Task details >> Please retype the data in full and exactly; the pictures are not part of the copy.

Recorded data >>

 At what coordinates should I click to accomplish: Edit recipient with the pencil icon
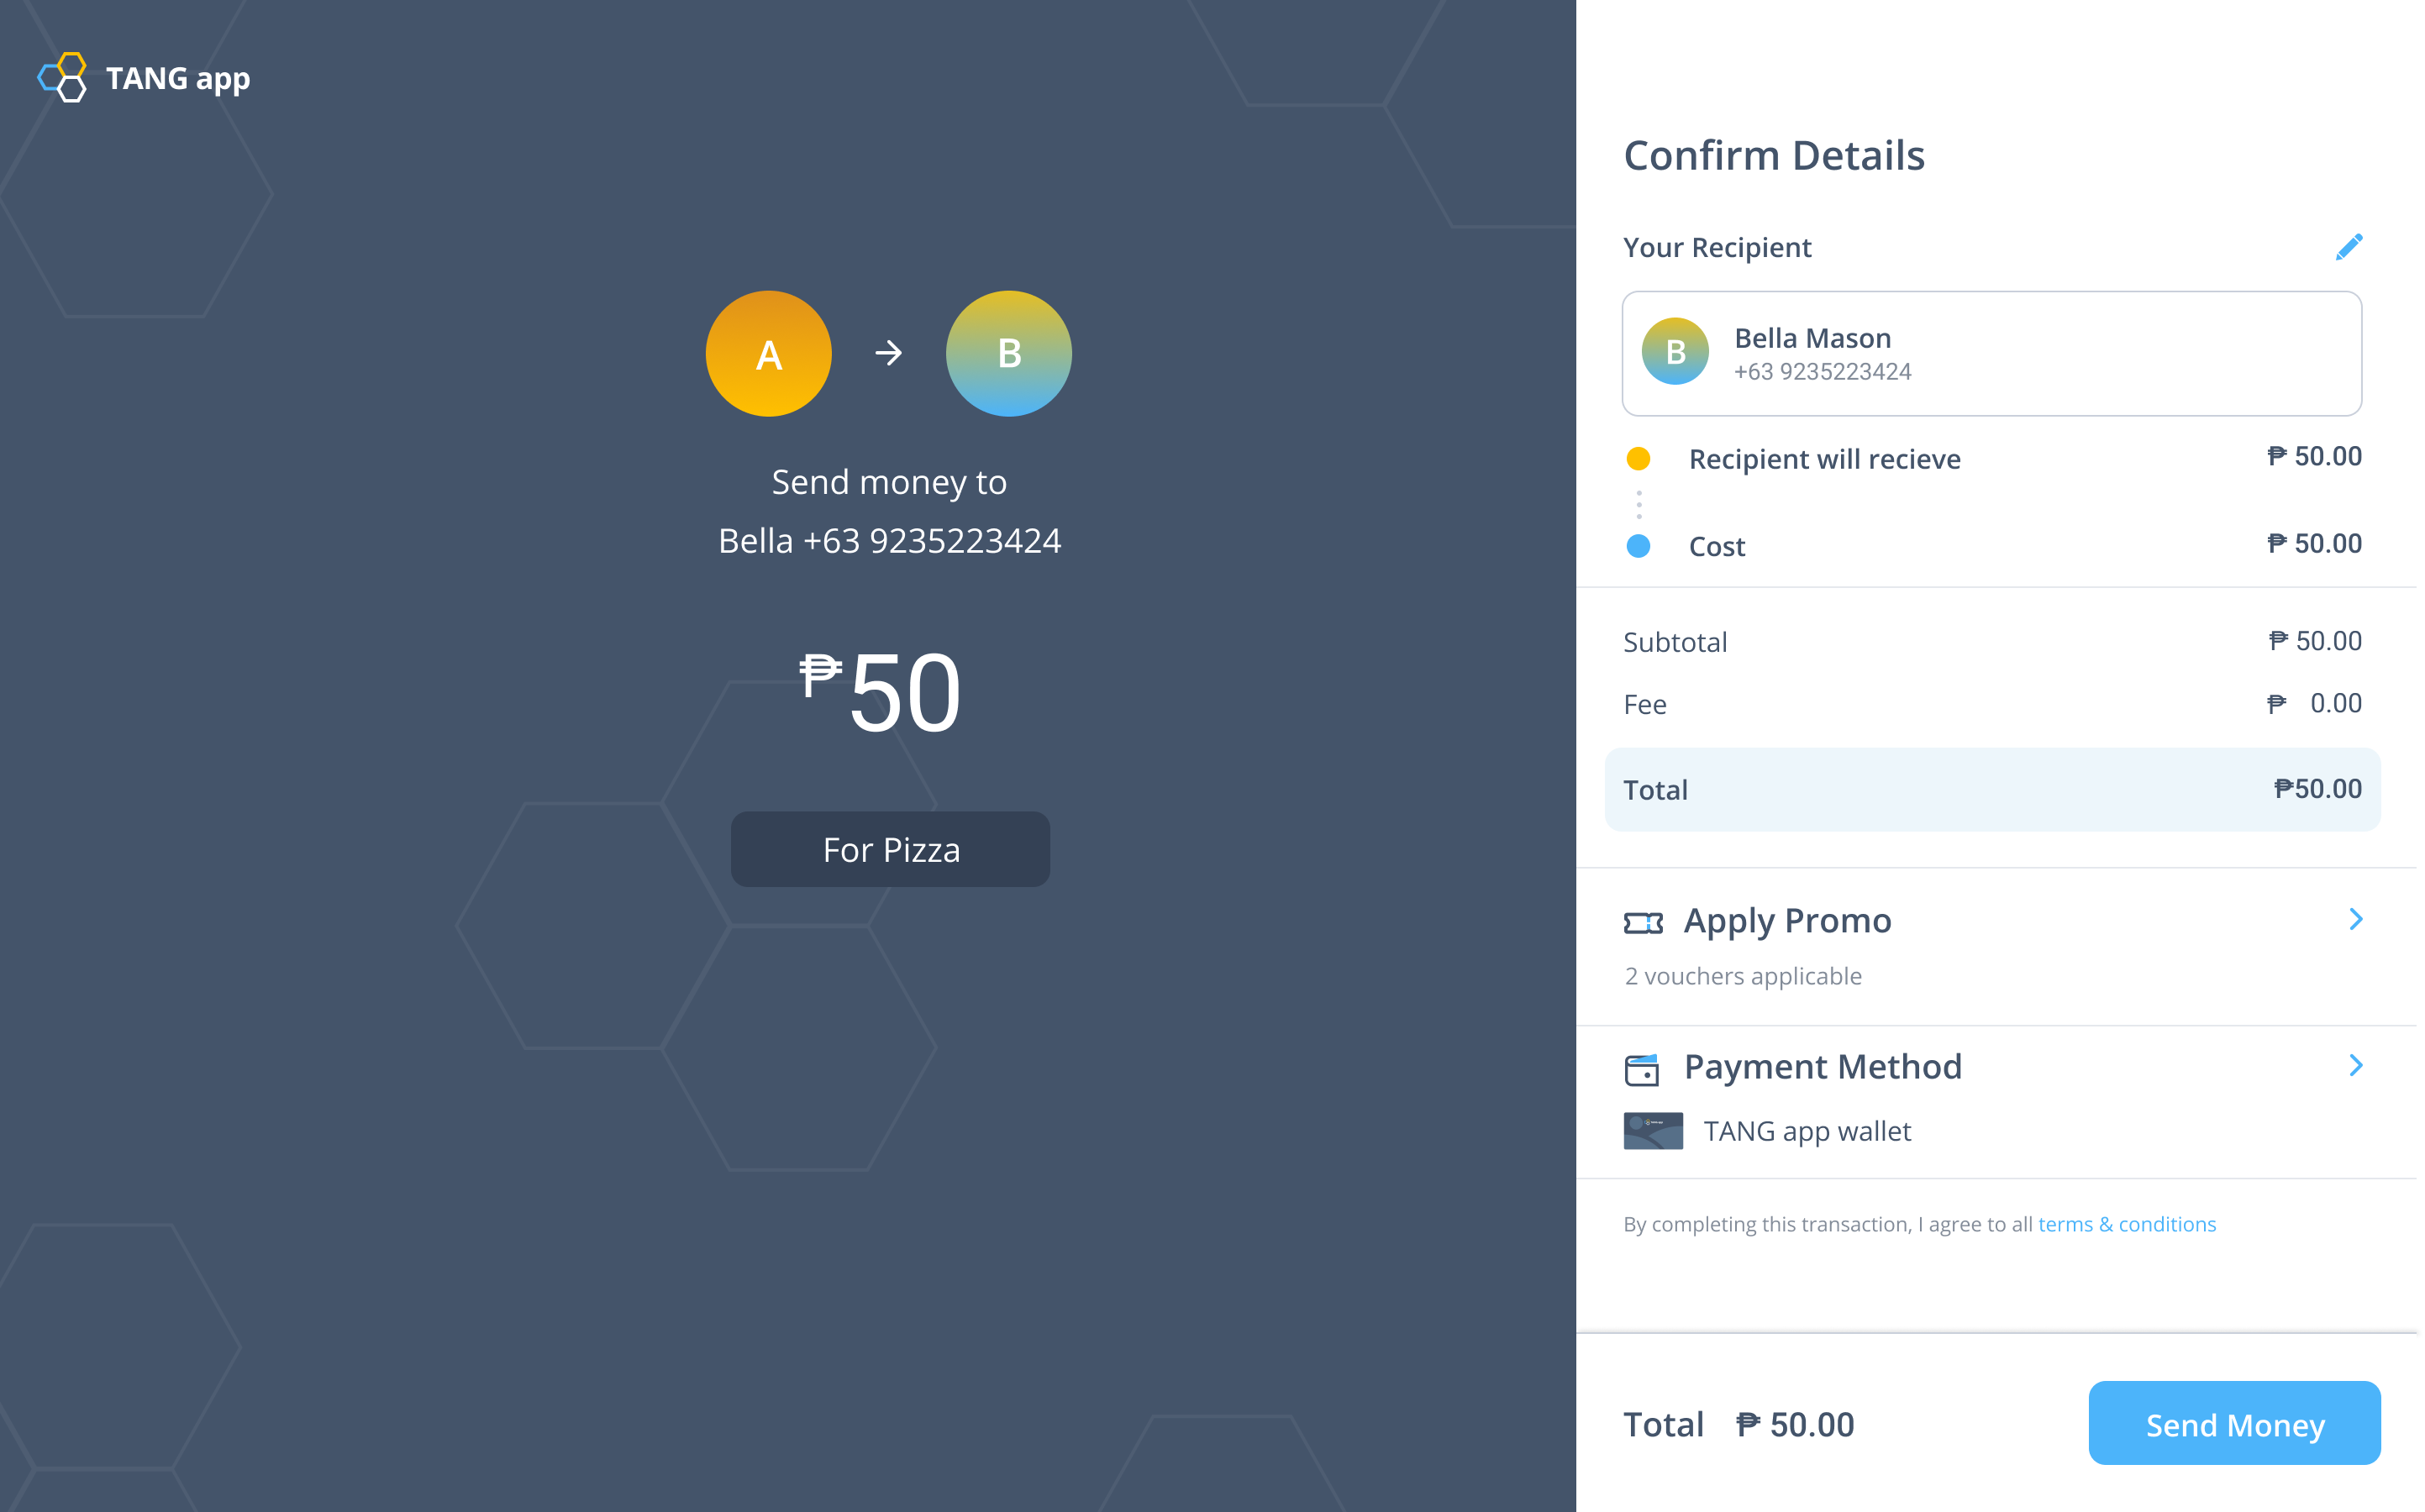(x=2349, y=247)
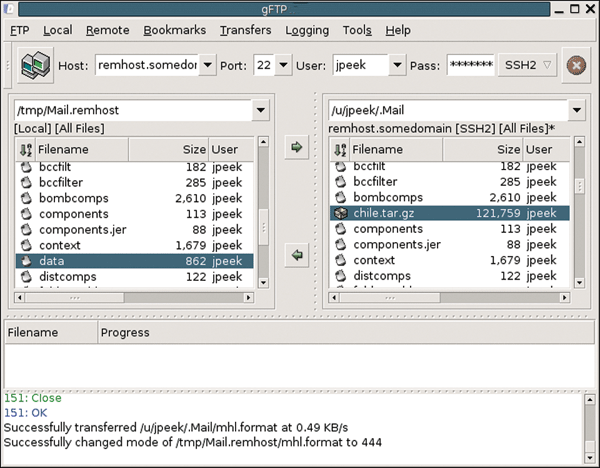
Task: Select the data file in local list
Action: 52,259
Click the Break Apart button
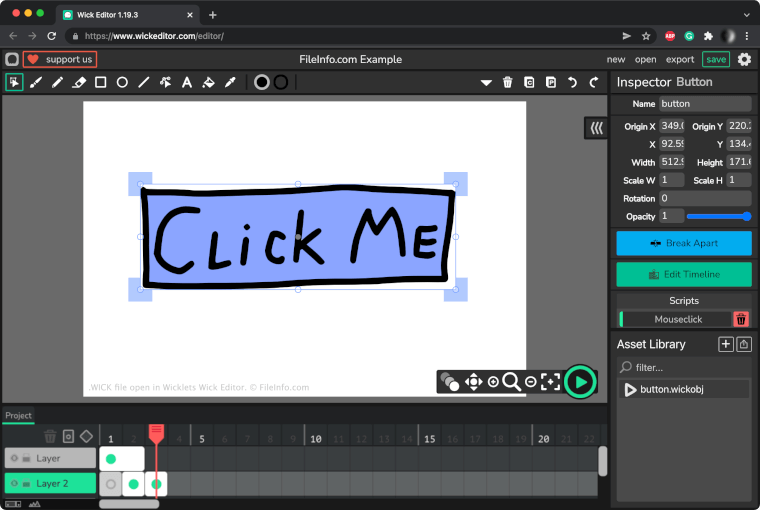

Your solution >>
 At what coordinates should I click to accomplish: Edit recipient with the pencil icon
(x=2349, y=247)
Task: Select the data file in local list
Action: 52,259
Click the Break Apart button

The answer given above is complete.